Cette liberté est accordée tant aux autorités publiques qu’aux parties privées. Elle a un intérêt pour l’accusation qui peut s’appuyer sur tout élément probatoire pour étayer la thèse de la culpabilité, mais aussi pour le mis en cause qui peut recourir également à tout mode de preuve pour développer ses moyens de défense.

Le principe de la liberté de la preuve induit un second principe, celui de l’intime conviction.
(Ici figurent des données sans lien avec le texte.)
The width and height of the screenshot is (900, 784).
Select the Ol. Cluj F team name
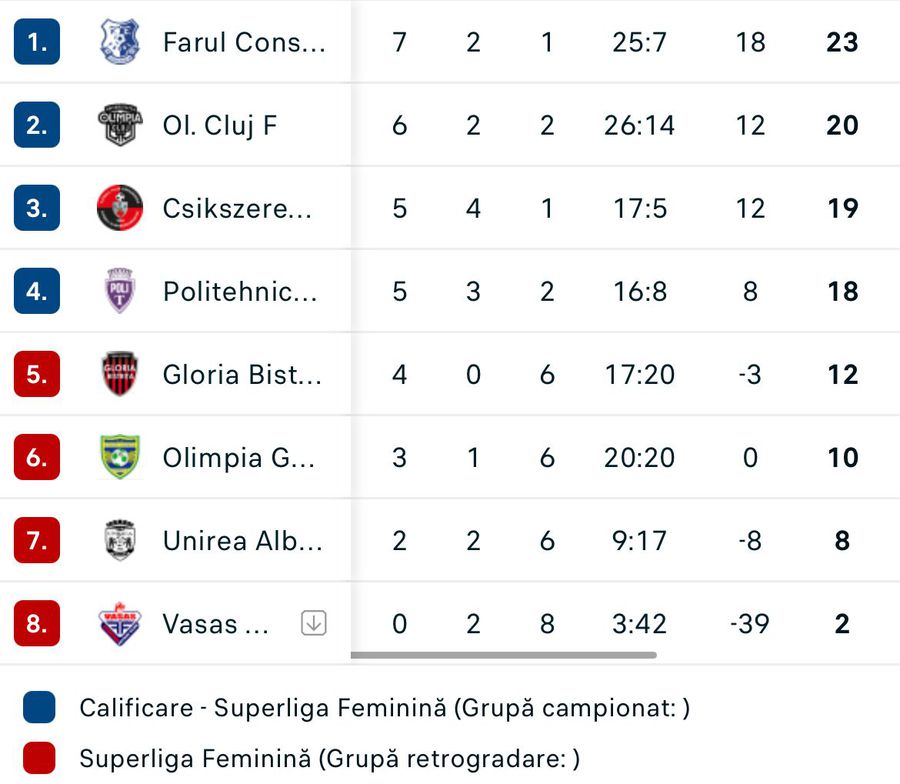coord(216,125)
Le code de procédure pénale vise à plusieurs reprises le principe de l’intime conviction en indiquant par exemple que le juge décide d'après son intime conviction et plus encore la loi ne demande pas compte aux juges des moyens par lesquels ils se sont convaincus ; elle leur prescrit de s'interroger eux-mêmes dans le silence et le recueillement et de chercher, dans la sincérité de leur conscience, quelle impression ont faite, sur leur raison, les preuves rapportées contre l'accusé, et les moyens de sa défense (la faculté pour le juge d’apprécier souverainement, sans hiérarchisation toutes les preuves qui lui sont soumises).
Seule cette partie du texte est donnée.